*** Opening of RECORDED DATA ***

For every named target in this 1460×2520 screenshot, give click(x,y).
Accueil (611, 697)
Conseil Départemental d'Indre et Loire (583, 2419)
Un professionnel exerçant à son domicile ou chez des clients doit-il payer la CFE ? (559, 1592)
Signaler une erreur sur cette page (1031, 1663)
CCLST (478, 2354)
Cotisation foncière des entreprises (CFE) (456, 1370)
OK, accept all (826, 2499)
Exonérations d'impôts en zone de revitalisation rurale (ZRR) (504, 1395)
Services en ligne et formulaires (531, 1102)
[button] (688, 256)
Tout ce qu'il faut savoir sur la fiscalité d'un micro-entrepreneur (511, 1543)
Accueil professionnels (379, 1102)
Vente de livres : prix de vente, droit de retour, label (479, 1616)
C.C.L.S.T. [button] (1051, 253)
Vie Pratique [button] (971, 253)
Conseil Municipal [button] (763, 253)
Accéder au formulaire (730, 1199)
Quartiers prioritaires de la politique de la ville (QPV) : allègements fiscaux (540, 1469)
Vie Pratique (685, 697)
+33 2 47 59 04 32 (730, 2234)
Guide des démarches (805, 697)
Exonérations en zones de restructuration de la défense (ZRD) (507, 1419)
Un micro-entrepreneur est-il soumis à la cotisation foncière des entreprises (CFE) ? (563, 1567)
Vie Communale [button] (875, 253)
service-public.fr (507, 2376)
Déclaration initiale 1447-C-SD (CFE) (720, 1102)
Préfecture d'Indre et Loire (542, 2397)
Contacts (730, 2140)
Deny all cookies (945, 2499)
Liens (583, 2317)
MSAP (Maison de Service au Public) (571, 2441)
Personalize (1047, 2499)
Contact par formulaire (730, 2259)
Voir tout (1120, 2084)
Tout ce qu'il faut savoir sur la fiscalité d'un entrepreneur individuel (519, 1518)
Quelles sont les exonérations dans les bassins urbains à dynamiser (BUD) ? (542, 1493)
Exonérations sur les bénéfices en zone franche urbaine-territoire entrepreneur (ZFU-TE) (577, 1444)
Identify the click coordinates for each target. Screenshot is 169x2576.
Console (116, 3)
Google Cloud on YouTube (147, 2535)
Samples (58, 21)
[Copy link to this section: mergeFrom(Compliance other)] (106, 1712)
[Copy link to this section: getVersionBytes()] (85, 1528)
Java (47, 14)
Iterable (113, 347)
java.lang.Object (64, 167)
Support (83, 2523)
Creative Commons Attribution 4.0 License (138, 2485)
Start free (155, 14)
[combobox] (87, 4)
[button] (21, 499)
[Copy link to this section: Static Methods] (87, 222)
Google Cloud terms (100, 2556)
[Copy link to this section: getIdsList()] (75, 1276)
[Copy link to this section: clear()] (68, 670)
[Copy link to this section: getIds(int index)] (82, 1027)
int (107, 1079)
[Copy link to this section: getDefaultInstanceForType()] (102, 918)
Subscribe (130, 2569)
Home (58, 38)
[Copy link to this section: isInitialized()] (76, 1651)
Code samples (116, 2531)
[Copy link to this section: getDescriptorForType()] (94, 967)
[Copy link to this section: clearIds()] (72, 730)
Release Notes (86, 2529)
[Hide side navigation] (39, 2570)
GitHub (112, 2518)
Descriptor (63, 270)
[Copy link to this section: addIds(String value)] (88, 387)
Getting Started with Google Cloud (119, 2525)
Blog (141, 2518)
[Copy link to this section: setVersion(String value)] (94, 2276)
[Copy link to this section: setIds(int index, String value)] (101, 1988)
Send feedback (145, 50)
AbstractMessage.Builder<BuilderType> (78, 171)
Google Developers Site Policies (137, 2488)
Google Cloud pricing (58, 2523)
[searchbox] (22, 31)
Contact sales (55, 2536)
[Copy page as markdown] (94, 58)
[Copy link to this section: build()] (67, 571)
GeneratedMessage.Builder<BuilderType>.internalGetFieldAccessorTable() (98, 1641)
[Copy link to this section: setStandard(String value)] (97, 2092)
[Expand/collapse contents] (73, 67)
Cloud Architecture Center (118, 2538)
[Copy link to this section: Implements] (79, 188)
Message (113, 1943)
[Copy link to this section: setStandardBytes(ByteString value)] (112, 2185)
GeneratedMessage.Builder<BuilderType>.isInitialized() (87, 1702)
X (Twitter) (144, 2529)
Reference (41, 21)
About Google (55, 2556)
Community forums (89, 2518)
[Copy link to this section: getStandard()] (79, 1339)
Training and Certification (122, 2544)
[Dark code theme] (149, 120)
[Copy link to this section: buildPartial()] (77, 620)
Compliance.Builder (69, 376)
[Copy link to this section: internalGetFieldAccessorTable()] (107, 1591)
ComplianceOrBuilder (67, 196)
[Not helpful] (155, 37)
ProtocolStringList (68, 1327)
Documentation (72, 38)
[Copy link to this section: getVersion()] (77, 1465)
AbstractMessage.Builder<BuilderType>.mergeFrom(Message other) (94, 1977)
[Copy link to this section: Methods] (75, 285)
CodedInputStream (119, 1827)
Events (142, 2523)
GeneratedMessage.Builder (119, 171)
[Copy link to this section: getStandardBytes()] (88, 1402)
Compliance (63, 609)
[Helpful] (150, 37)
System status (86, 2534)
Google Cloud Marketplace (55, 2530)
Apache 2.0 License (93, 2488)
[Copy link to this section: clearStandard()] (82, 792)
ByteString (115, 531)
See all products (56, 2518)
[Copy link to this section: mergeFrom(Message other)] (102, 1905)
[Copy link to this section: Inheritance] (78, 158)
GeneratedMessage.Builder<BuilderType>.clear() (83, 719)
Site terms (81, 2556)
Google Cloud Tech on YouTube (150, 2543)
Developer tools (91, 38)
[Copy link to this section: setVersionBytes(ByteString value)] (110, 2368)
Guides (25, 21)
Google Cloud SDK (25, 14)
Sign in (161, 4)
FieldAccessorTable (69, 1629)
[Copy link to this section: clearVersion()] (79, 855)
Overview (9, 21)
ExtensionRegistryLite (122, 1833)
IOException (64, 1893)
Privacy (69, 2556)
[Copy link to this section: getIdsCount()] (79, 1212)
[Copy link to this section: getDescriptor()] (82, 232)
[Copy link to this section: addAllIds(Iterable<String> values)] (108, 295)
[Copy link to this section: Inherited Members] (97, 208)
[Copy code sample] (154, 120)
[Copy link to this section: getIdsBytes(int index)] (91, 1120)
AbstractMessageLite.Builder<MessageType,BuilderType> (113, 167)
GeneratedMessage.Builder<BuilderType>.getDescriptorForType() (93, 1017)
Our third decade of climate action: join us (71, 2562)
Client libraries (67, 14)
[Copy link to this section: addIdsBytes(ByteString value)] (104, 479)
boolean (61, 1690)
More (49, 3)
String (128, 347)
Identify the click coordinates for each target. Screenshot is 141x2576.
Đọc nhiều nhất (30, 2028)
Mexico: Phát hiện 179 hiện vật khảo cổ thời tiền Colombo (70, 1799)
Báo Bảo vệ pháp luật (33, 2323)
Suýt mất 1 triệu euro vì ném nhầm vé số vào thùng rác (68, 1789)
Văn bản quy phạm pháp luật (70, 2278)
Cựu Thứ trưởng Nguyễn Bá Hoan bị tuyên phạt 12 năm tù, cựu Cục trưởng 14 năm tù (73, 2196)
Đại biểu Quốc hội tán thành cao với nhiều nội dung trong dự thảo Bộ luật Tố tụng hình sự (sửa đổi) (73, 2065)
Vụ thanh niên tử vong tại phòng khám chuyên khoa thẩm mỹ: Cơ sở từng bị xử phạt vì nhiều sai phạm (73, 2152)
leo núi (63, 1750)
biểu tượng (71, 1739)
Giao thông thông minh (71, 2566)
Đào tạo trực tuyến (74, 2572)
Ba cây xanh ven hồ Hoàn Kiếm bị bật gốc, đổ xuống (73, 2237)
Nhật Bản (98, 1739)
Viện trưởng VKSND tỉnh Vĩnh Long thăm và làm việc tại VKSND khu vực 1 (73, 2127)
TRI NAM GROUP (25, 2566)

*** Close of RECORDED DATA ***

● **WHAT IS EXPECTED**: Which lines in the data above hold the string "biểu"? Show each one.

● **SOLUTION TO THIS EXERCISE**:
Đại biểu Quốc hội tán thành cao với nhiều nội dung trong dự thảo Bộ luật Tố tụng hình sự (sửa đổi) (73, 2065)
biểu tượng (71, 1739)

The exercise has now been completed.